Conformément à la réglementation européenne, un pays de l'UE peut envoyer une décision de confiscation dans le pays où la personne visée par la décision vit ou possède des biens ou des revenus. L'autre pays procède alors directement à la confiscation, en appliquant sa propre réglementation nationale, sans aucune autre formalité.

Cependant, le rapport publié montre qu'en février 2010, seuls 13 des 27 États membres de l'UE avaient mis en œuvre la réglementation. Alors que les mesures nécessaires auraient dû être prises avant le 24 novembre 2008, sept États membres ont fait savoir à la Commission que la procédure législative de transposition était toujours en cours – c’est le cas de la Belgique, de Chypre, de la France, de la Grèce, de l’Italie, de la Lituanie et de l’Espagne - , et sept autres, parmi lesquels le Luxembourg, mais aussi la Bulgarie, l’Estonie, Malte, la Slovaquie, la Suède et le Royaume-Uni, n'ont donné aucune information

Les 13 États membres ayant mis en œuvre la réglementation l'appliquent déjà pour combattre la criminalité. Depuis que la réglementation est en vigueur, les autorités judiciaires des Pays Bas, par exemple, ont envoyé aux autorités homologues des autres États de l'Union 121 décisions de confiscation, pour des avoirs d'une valeur totale de près de 20 millions d'euros.

Faute de confiance en l'équité des systèmes judiciaires, la coopération judiciaire reste limitée

La réglementation européenne actuelle limite les situations dans lesquelles les États membres peuvent refuser d'exécuter une décision de confiscation : l'exécution peut par exemple être refusée si elle est contraire au principe de la double incrimination (qui consiste à être jugé deux fois pour la même infraction) ou si un très long laps de temps s'est écoulé entre les faits et la condamnation définitive.

Toutefois, le rapport publié le 23 août montre que tous les pays, à l'exception de trois (l'Irlande, le Portugal et les Pays Bas), ont instauré des motifs supplémentaires de refus d'exécution des décisions de confiscation rendues par d'autres pays. Cela limite l'efficacité d'un instrument destiné à permettre aux autorités d'un pays de reconnaître immédiatement les décisions rendues par les autorités d'autres pays.

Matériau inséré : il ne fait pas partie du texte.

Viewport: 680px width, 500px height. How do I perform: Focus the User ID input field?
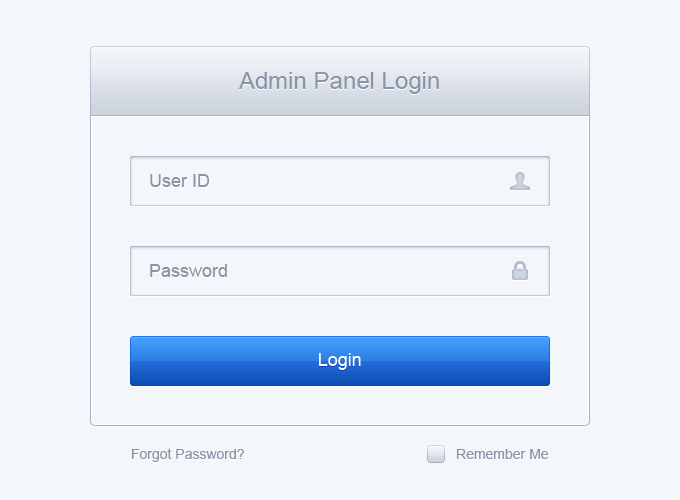(x=320, y=181)
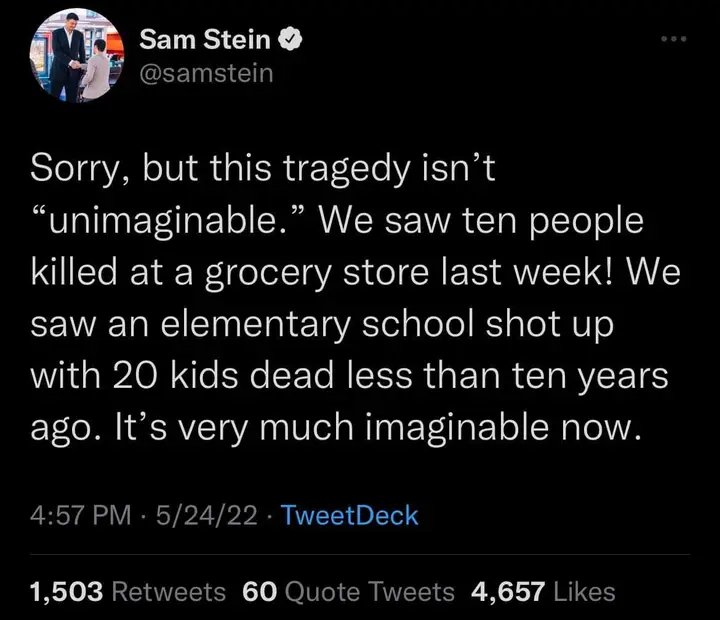Click the "Retweets" label
The height and width of the screenshot is (620, 720).
pyautogui.click(x=169, y=592)

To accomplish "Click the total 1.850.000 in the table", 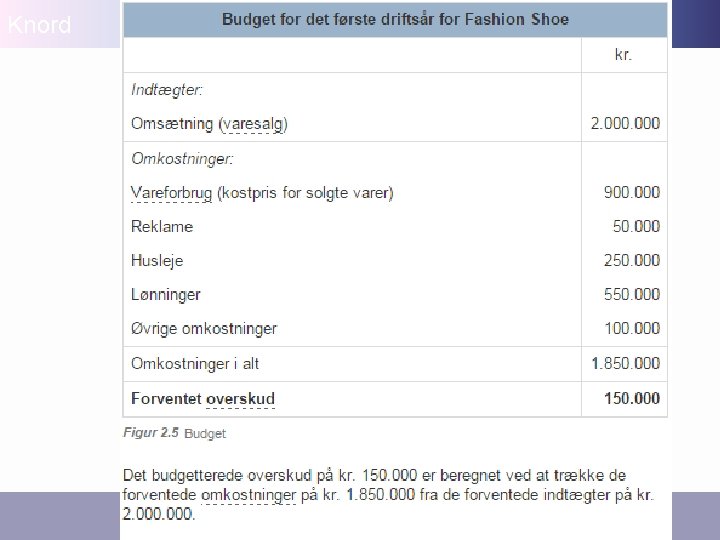I will point(625,363).
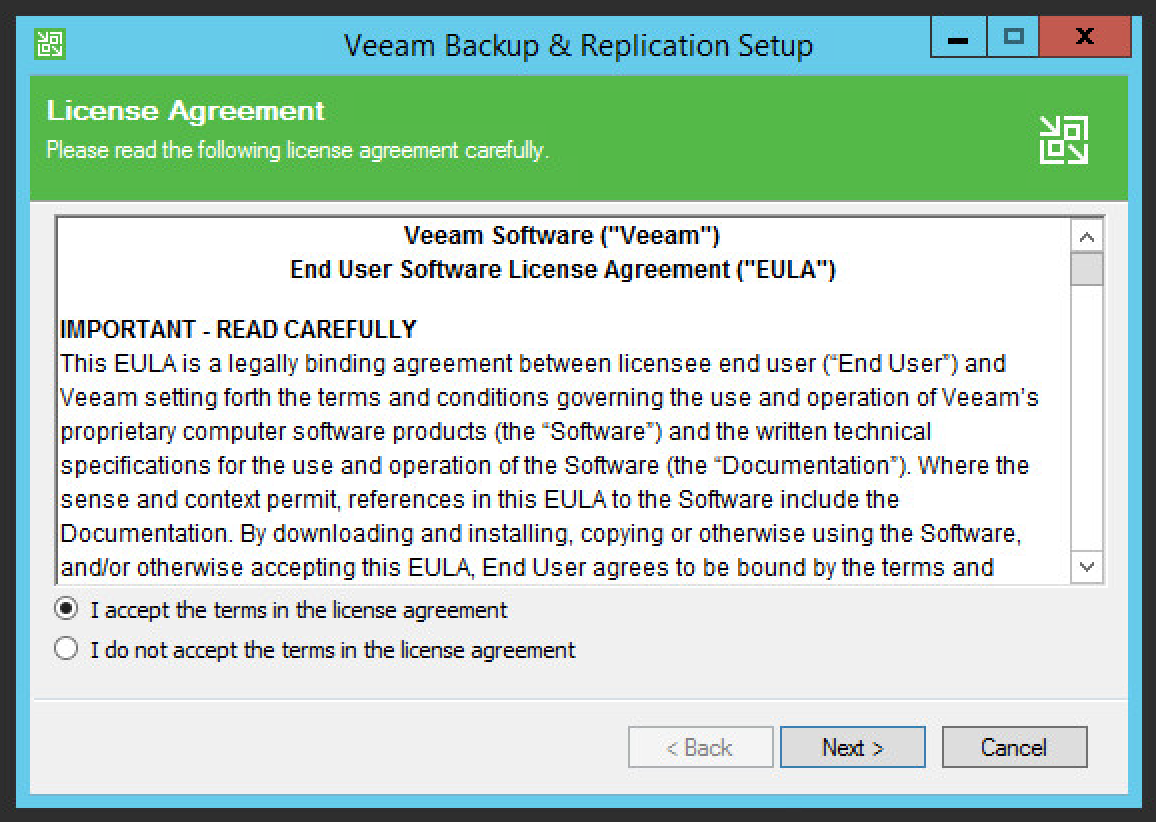The image size is (1156, 822).
Task: Choose "I do not accept the terms" option
Action: 67,650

Le rapport de la Commission signale également que même lorsque la réglementation a été mise en œuvre, il arrive encore que des décisions de confiscation ne soient pas reconnues automatiquement du fait de l'existence de formalités légales, des auditions publiques par exemple, que quatre pays (la République tchèque, la Pologne, la Roumanie et la Slovénie) ont ajoutées à leurs règles nationales.

En mars dernier, la commissaire européenne chargée de la justice, Viviane Reding, a déclaré que les autorités judiciaires ne pouvaient reconnaître mutuellement leurs décisions si elles ne se faisaient pas mutuellement confiance. C'est pourquoi la Commission s'est fixée comme priorité d'instaurer des normes minimales communes – à commencer par le droit, pour les suspects, de bénéficier de services de traduction et d'interprétation (qui entrera en vigueur dès cet automne) et une déclaration de droits proposée le 20 juillet.

Contexte

Avant le traité de Lisbonne, la réglementation de l'UE en matière de justice était adoptée dans le cadre de l'ancien "troisième pilier" sous la forme de "décisions cadres", qui liaient les États membres quant au résultat à atteindre, mais laissaient aux instances nationales le choix de la forme et des moyens.

Cela pouvait se traduire par des réglementations approximatives qui, dans la pratique, pouvaient varier considérablement d'un État membre à l'autre. Durant une période transitoire s'étendant jusqu'en 2014, la Commission ne peut entamer de procédure contre un État membre pour l'obliger à mettre en œuvre ce type de réglementation, comme elle est habilitée à le faire dans d'autres domaines d'action. Jusque là, elle continuera de veiller à ce que les États membres mettent en œuvre et se conforment efficacement à la législation européenne et les soutiendra activement en ce sens.